When you complete the assessment:

• Email address — to send your stress profile and 7-day protocol sequence
• Assessment responses — your answers to the 45 stress pattern questions
• Calculated results — stress scores, multiplier, top patterns, recommended protocols
• Professional context — role type, industry, company size (entered before assessment)
• Device metadata — browser type and OS, for compatibility only

Automatically collected:

• Session storage — stored locally in your browser to preserve progress. Cleared when you close the tab.
• Anonymous analytics — pages viewed, time spent, completion rate. No personal identifiers.

02 · How we use your data

• Generate your results — stress profile, compound load forecast, evidence-ranked protocol recommendations
• Email delivery — your assessment PDF and 7-day protocol sequence via MailerLite
• Product improvement — anonymous aggregated patterns to improve assessment quality
• Relevant communications — workshops, retreats, and programmes matched to your results

03 · Storage and security

• Supabase (PostgreSQL) — secure cloud database on AWS, encrypted at rest and in transit
• MailerLite — GDPR-compliant email platform, used for email delivery only
• Your browser — session storage only, not cookies. Cleared on tab close.

Security measures: End-to-end HTTPS encryption, row-level security database policies, regular audits. No sensitive health data stored beyond self-reported stress levels.

04 · Third-party services

• MailerLite — GDPR-compliant email delivery · Privacy policy
• Supabase — AWS-hosted PostgreSQL database · Privacy policy
• Analytics — privacy-friendly, no cookies, no personal identifiers. Page views and performance metrics only.

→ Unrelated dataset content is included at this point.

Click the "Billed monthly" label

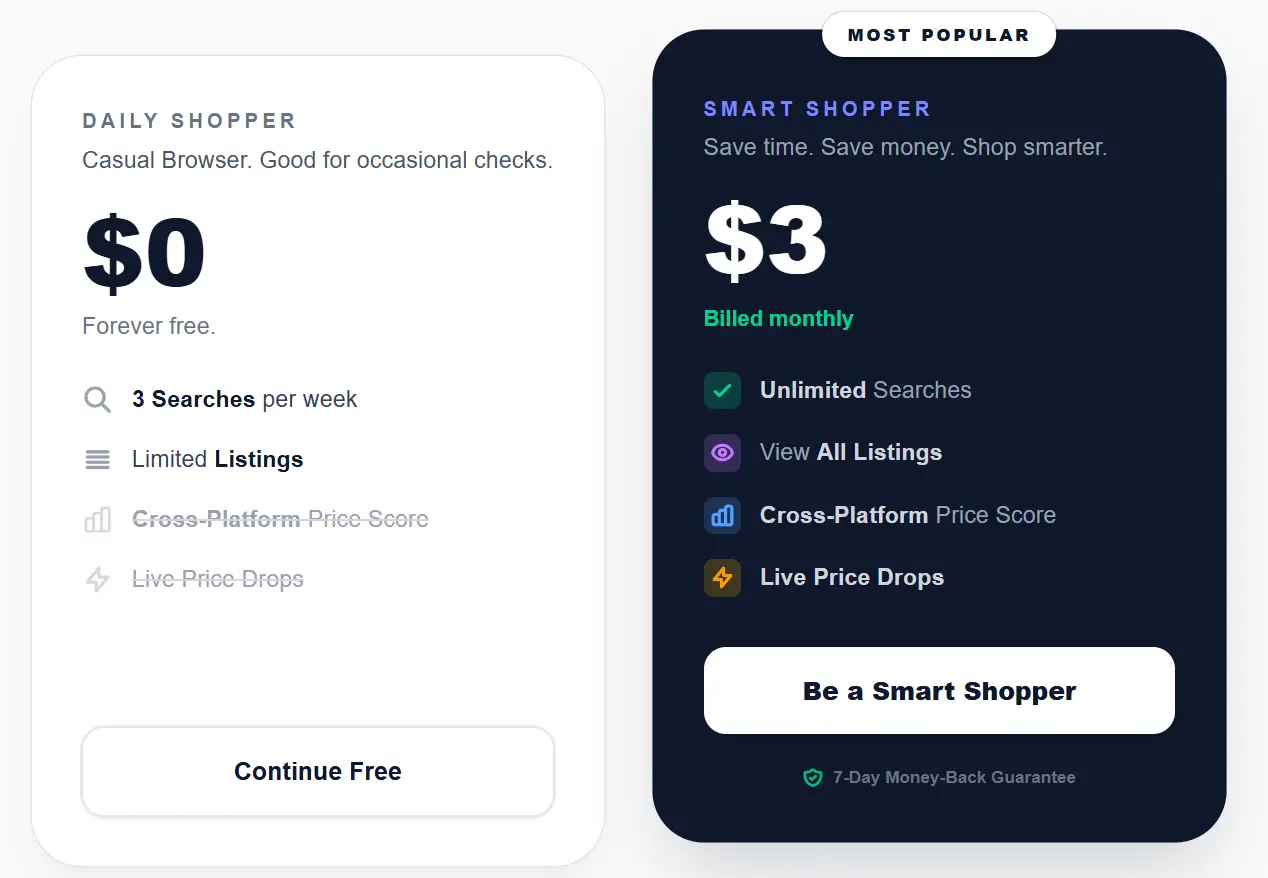[778, 318]
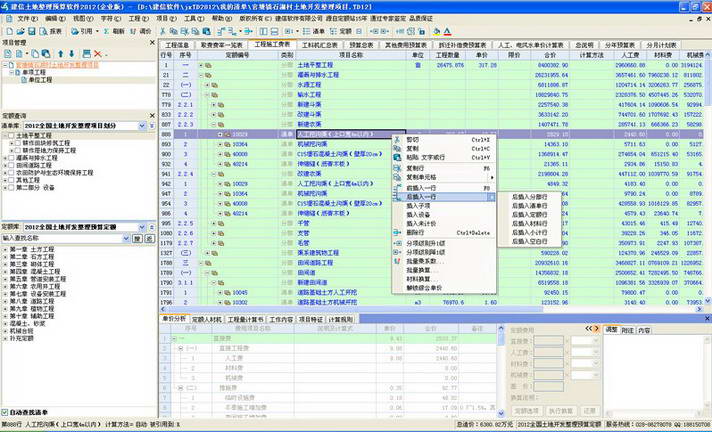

05 · Your rights (GDPR & CCPA)

• Access — request a copy of all data we hold about you
• Correction — update inaccurate information
• Deletion — request complete removal ("right to be forgotten")
• Portability — receive your data in machine-readable format (JSON)
• Opt-out — unsubscribe from emails at any time via link in every email
• Objection — object to specific data processing activities

06 · Data retention

• Assessment data — 3 years from last interaction, then automatically deleted. Earlier deletion available on request.
• Email lists — until you unsubscribe (automatic removal from MailerLite)
• Session data — cleared on browser tab close
• Analytics — anonymized, retained 12 months

07 · Additional terms

Children's privacy: This assessment is not intended for individuals under 18. We do not knowingly collect data from minors. Contact us immediately if you believe we have collected information from a minor.

International transfers: Data may be processed in the EU (Supabase, GDPR-compliant) and the US (MailerLite). All transfers comply with GDPR Standard Contractual Clauses.

Cookies: We use no advertising cookies, third-party tracking pixels, or social media trackers. Session storage only — not cookies.

Legal basis for processing (GDPR): Consent (you voluntarily submit your email), legitimate interest (improving the tool and delivering personalized results), and contractual necessity (delivering the service you requested). You may withdraw consent at any time by emailing us or unsubscribing.

Policy updates: We update the date above for any changes. Significant changes are notified by email if you're subscribed. Continued use constitutes acceptance.